Lo que recibí de él – consecuencia de su ejemplo convincente, que no de su palabra – fue cómo transformar una nota en mensaje vital, cómo dar forma y significado a una estrofa, cómo conseguir intensidad en la estructura de la música. Estaba preparado para esa recepción. La música podía estar difícilmente muerta para mí ya que era una pasión feroz, pero hasta entonces no había sabido que tuviera una forma tan brillante y vital. En las pocas ocasiones en que utilizaba palabras para aclarar un asunto, éstas no eran órdenes ordinarias ni soluciones prefabricadas sino sugerencias e imágenes que iban más allá la razón e infundían a la imaginación un conocimiento integral. Nunca imponía sus puntos de vistas. A diferencia de la mayoría de los alumnos que hacen lo que su profesor o partituras les dictan, yo solía experimentar con distintas digitaciones en busca de la correcta, de modo que cada vez que tocaba una determinada pieza lo hacía con una nueva digitación. Enesco, como mucho, se limitaba a hacerme la amable observación de que era mejor limitarse a una única si queríamos preparar una actuación en público. Fue el violinista con el vibrato más excesivamente variado y con los trinos más maravillosos que jamás haya conocido. Dependiendo de la velocidad y ligereza del trino, su dedo oprimía la cuerda por encima de la nota real, manteniendo la armonía, aunque el movimiento ligero y rápido de su dedo no ejercía una presión a fondo de la cuerda en el diapasón (todavía tengo una copia del Capricho nº 6 de Paganini, el capricho del trino, con acompañamiento de Enesco, que ambos grabamos a mediados de los años treinta para completar la última cara de una grabación del Concierto de Dvorák.

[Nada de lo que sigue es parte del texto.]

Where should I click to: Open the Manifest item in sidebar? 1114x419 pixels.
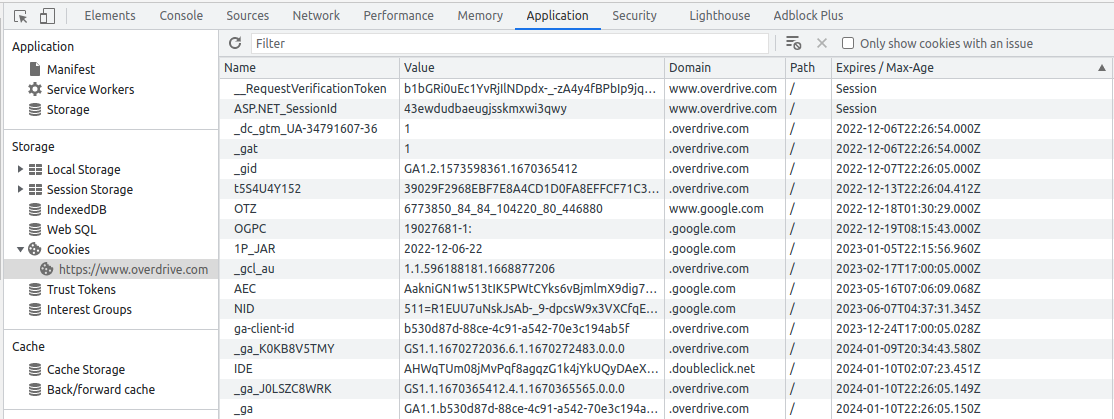click(x=70, y=70)
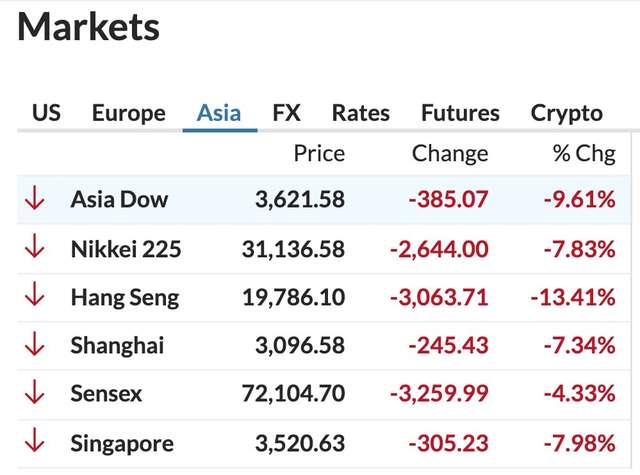Open the Singapore index link
Screen dimensions: 640x475
click(x=122, y=443)
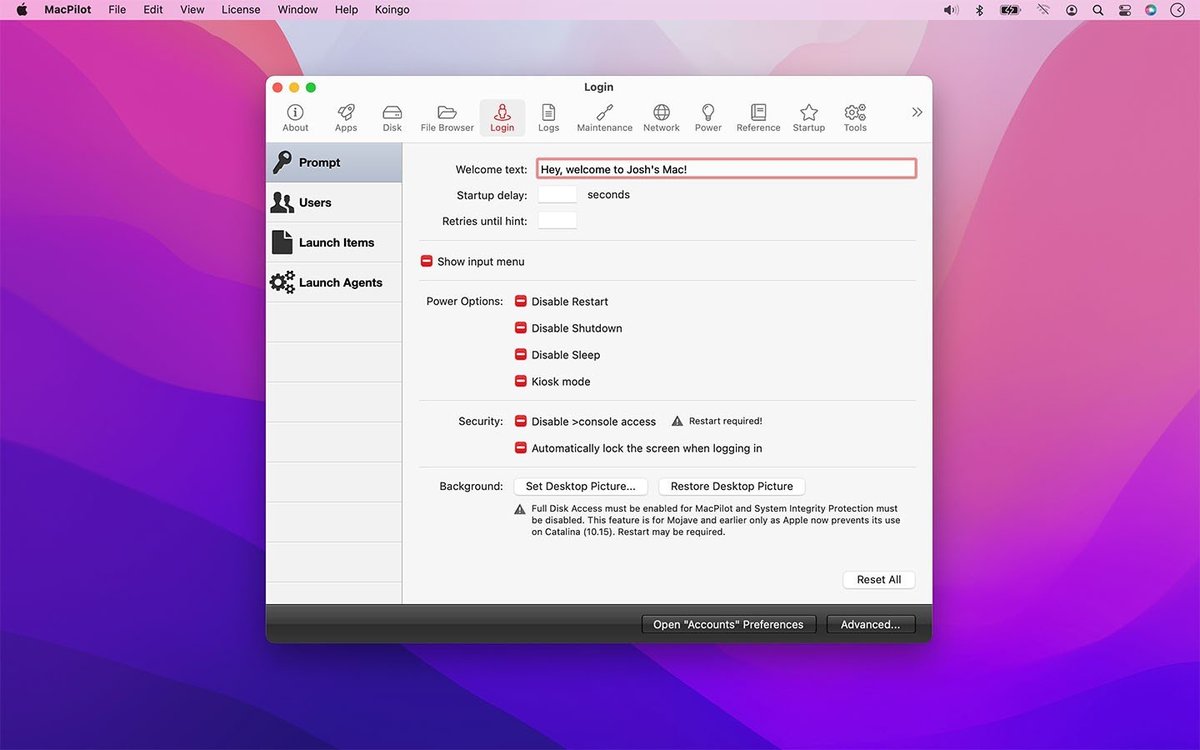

Es un precioso acompañamiento). No debe sorprender que lo que más me encendiese de él fuese el lado expresivo de su temperamento, para negligencia de su disciplina. De vez en cuando censuraba que mis interpretaciones fuesen demasiado apasionadas y quizás fuese este defecto mío lo que le llevase finalmente a aconsejar mi instrucción con un maestro diferente, Adolf Busch, el más grande exponente de aquellos días de la más pura tradición clásica alemana. Su consejo fue otro ejemplo del altruismo que caracterizó a mis dos maestros: a Persinger por desear ponerme en manos de Ysaÿe y a Enesco por entregarme a Busch, deseos tan desinteresados como sabios. Ninguno de los dos deseó por un solo momento la exclusividad de mi formación o de la atribución del mérito.